* [Prompt] Pull out every line in the data that has the string "layer" in it.

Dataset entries
━━━━━━
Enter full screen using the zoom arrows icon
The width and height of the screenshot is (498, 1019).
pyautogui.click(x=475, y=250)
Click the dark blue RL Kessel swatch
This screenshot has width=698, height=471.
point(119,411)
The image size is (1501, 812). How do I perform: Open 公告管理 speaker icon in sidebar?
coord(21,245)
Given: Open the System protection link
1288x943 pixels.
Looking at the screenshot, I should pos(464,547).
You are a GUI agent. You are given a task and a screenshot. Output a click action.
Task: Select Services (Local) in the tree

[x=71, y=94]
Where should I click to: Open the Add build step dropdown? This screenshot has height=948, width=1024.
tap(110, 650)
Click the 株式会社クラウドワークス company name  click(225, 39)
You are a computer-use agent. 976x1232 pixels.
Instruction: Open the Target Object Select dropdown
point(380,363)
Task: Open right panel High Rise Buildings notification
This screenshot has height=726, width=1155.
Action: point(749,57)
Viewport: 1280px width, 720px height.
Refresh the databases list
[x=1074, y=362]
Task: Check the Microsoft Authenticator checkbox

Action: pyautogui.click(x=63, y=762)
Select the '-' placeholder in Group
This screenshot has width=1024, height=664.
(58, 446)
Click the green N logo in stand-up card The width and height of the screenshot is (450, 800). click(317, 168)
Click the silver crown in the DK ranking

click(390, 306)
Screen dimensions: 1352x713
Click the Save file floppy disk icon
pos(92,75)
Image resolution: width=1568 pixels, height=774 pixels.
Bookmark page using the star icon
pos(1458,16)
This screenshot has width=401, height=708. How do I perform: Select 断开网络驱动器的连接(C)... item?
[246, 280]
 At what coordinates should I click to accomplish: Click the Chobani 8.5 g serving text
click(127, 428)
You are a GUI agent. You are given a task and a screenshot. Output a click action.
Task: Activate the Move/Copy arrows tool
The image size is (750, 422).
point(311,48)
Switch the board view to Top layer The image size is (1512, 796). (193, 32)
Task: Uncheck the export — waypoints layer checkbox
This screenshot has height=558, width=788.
━━━━━━
* [Expected answer]
Switch the board view to Top layer The image size is (1512, 796). (193, 32)
Task: Uncheck the export — waypoints layer checkbox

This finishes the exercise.